The journey from a data science prototype to a productionized system can be fraught with challenges, including version control, reliable deployment, and integrating complex logic. This talk addresses these critical pain points by demonstrating how DBT, Python and Snowflake provide a cohesive framework for building reliable and maintainable data pipelines.

This solution gives us the best of both worlds:

  1. Allowed us to both easily define complex machine learning pipelines by harnessing Python's power directly within Snowflake
  2. Empowered our less technical analysts to contribute significantly by defining SQL-based heuristics
    All while providing a reliable way to implement programming best practices for our data assets.

In this session, I’ll show a real-world case study, showcasing how we used these technologies in combination with commonly used tools (like Github CI/CD and Airflow) to overcome the struggles we faced along the way and convert our legacy scripts and notebooks into a fully functional ML system.
This talk is meant for all data professions - data scientists, data engineers, and analytics managers who are looking for practical solutions to operationalize data science outputs.

Attendees will leave with a clear understanding of the architectural patterns and practical steps required to implement a similar solution within their organizations, transforming their data science outputs into reliable, production-grade assets.

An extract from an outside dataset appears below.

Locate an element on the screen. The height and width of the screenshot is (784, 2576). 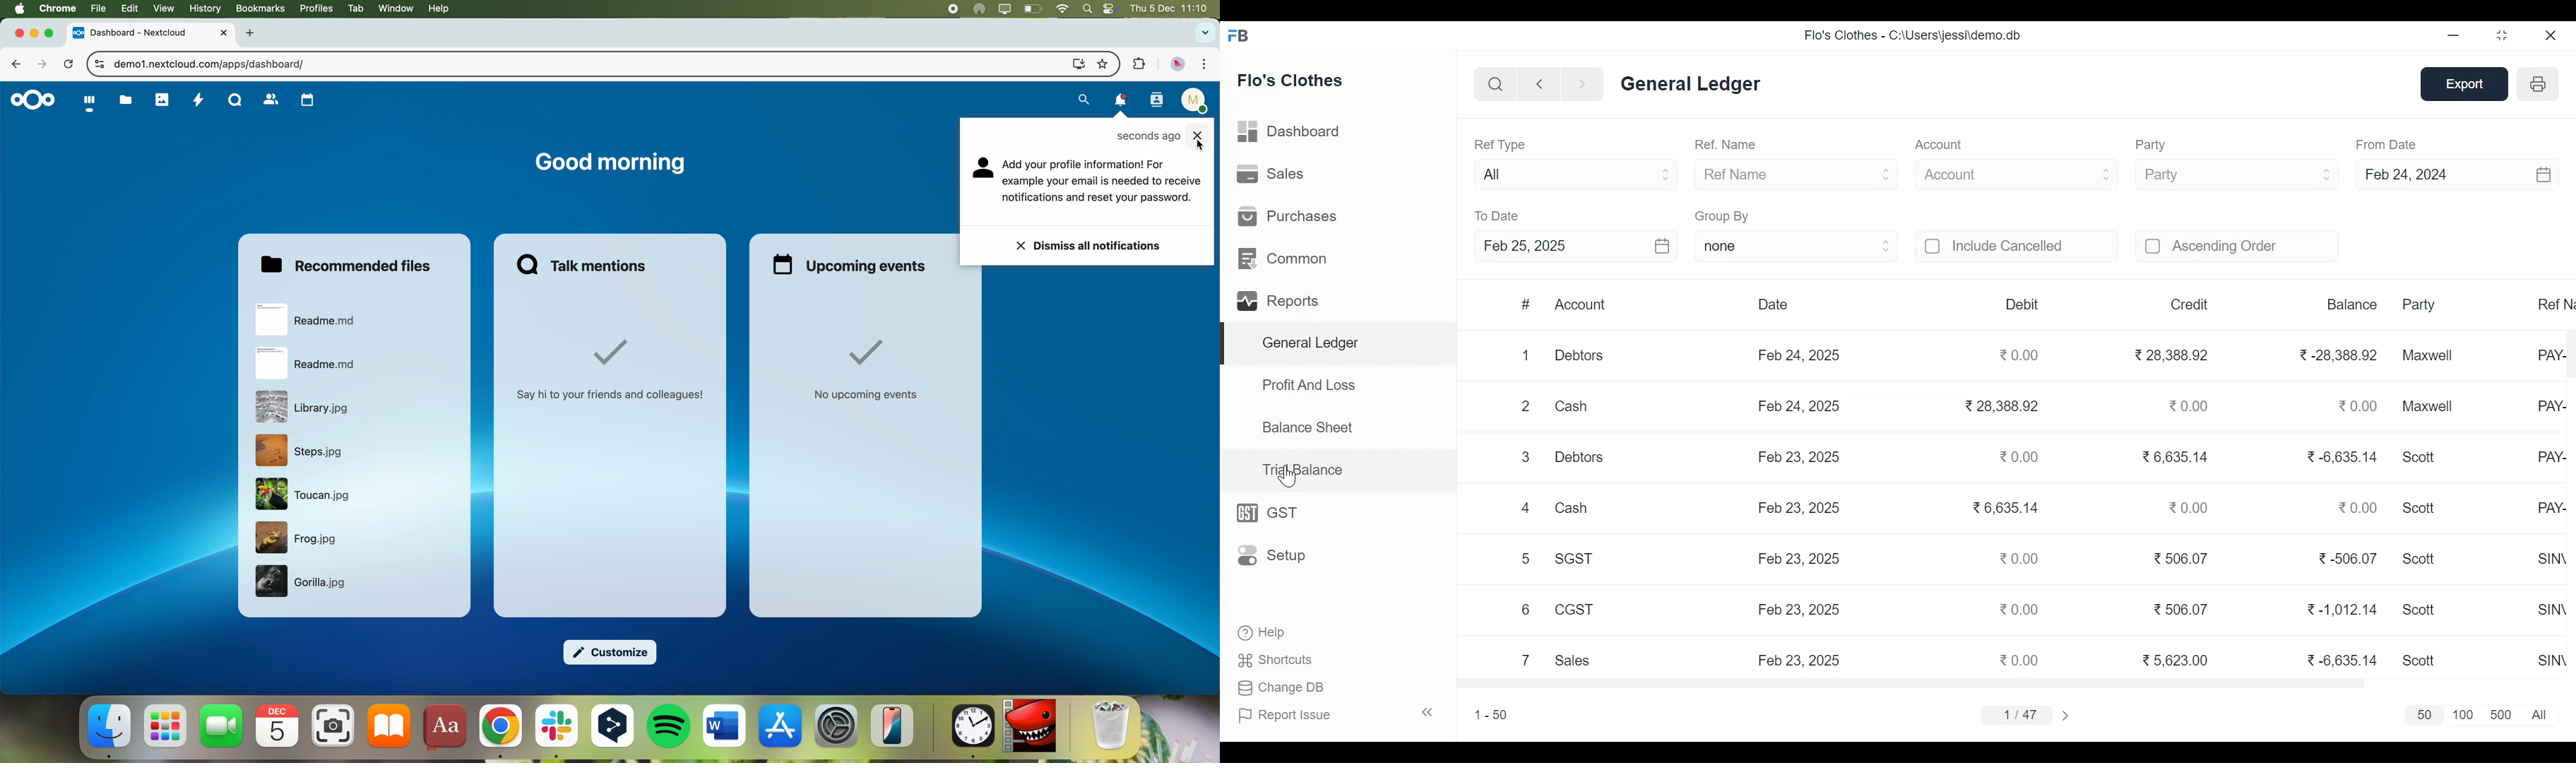
good morning is located at coordinates (610, 164).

This talk will explore how this solution enables:

  1. Robust Programming Best Practices for Data: Learn how DBT brings software engineering principles like version control (Git), CI/CD, modularity, and comprehensive testing to data transformations, ensuring data quality and reproducibility.

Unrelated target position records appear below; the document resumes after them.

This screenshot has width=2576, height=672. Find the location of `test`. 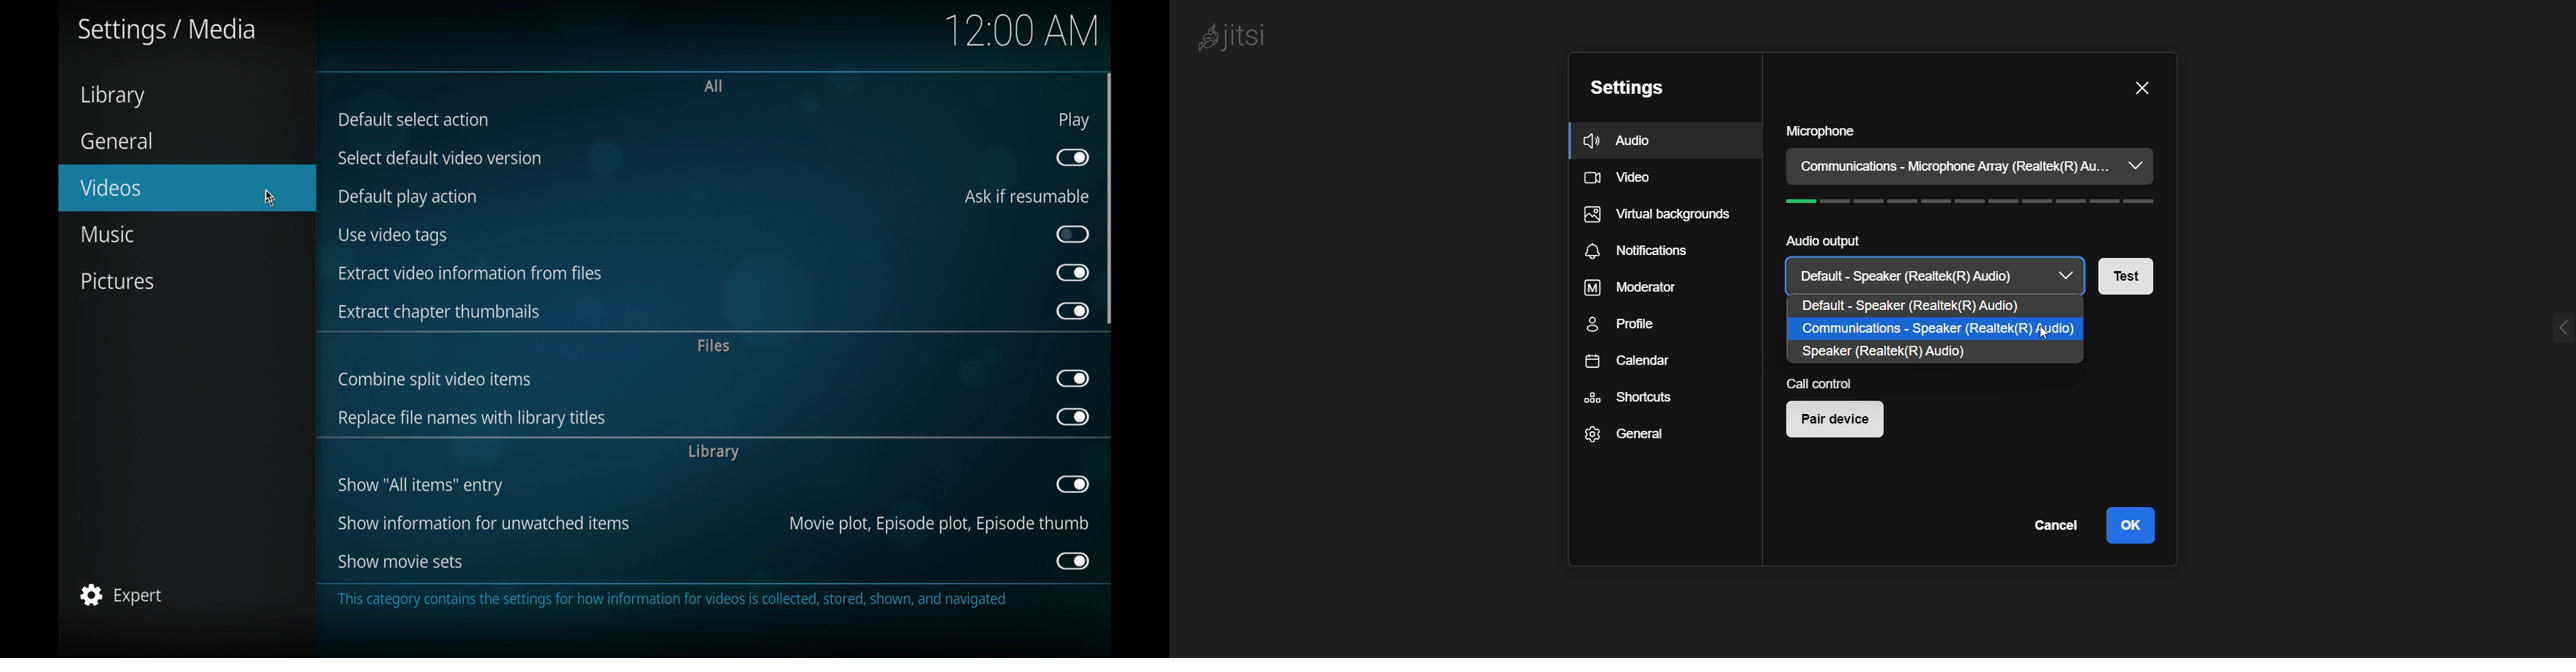

test is located at coordinates (2136, 276).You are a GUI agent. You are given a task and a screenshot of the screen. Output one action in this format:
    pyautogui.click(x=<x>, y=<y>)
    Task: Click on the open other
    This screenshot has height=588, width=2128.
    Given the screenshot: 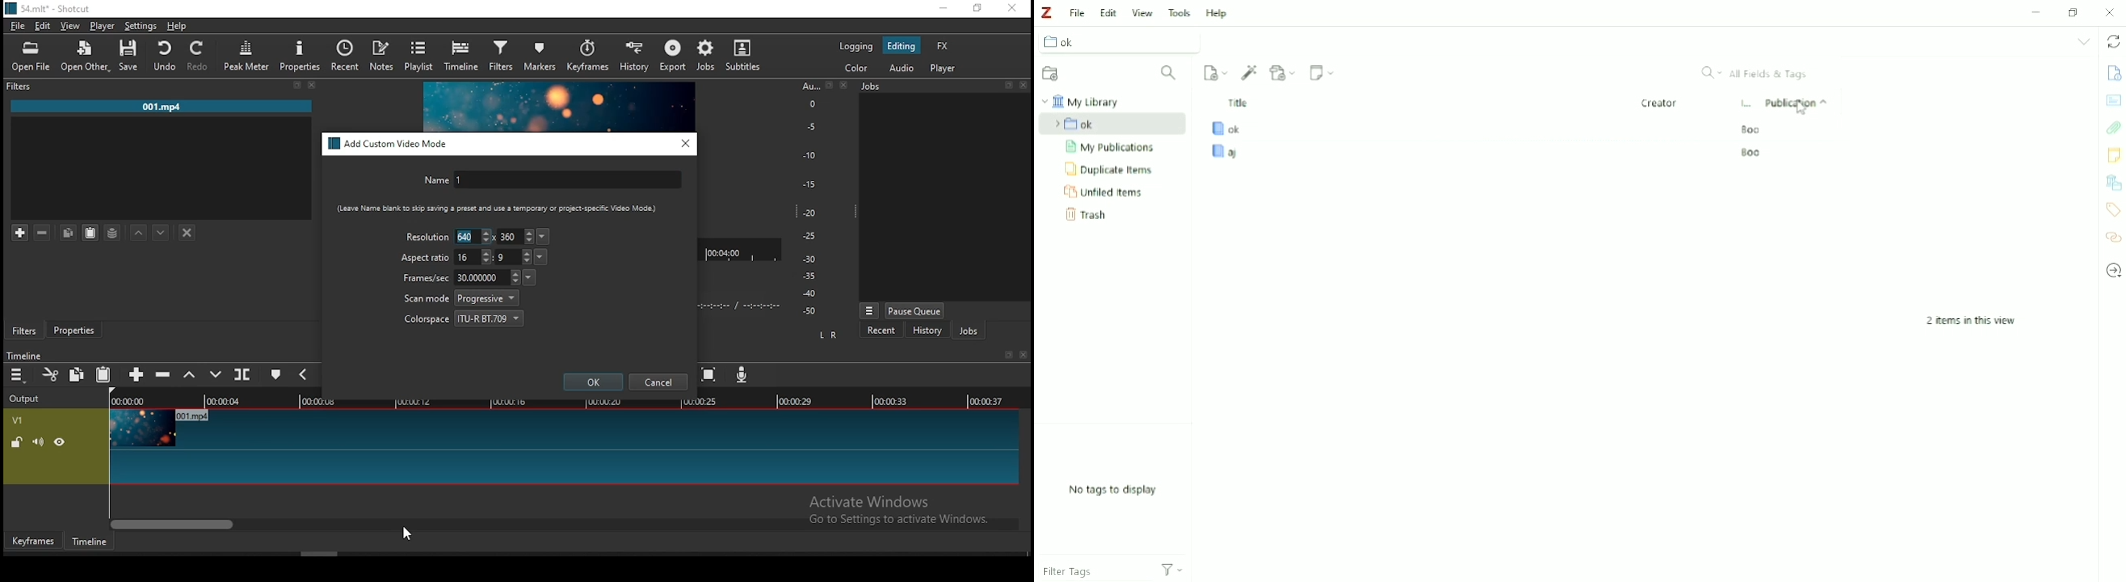 What is the action you would take?
    pyautogui.click(x=86, y=57)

  2. Unleashing Python in Snowflake & Smart Orchestration: Discover how Snowflake's support for Docker and Python allows for the direct execution of sophisticated data science logic—from custom feature engineering to model inference—within the data warehouse, all orchestrated by popular tools like Airflow.

  3. Empowering SQL-Savvy Analysts: Understand how this setup empowers analysts with less technical programming knowledge to contribute significantly by writing SQL-based heuristics, fostering a more inclusive and efficient data team where diverse skill sets can thrive.


Prior Knowledge Expected:

No previous knowledge expected

I am a data scientist with a strong background in software engineering and system development, currently helping protect Web3 as a DS in Blockaid.

I'm passionate for solving real-world problems through machine learning, big data technologies, and algorithm development, and have a proven track record of taking data-oriented projects from ideation to production in various fields.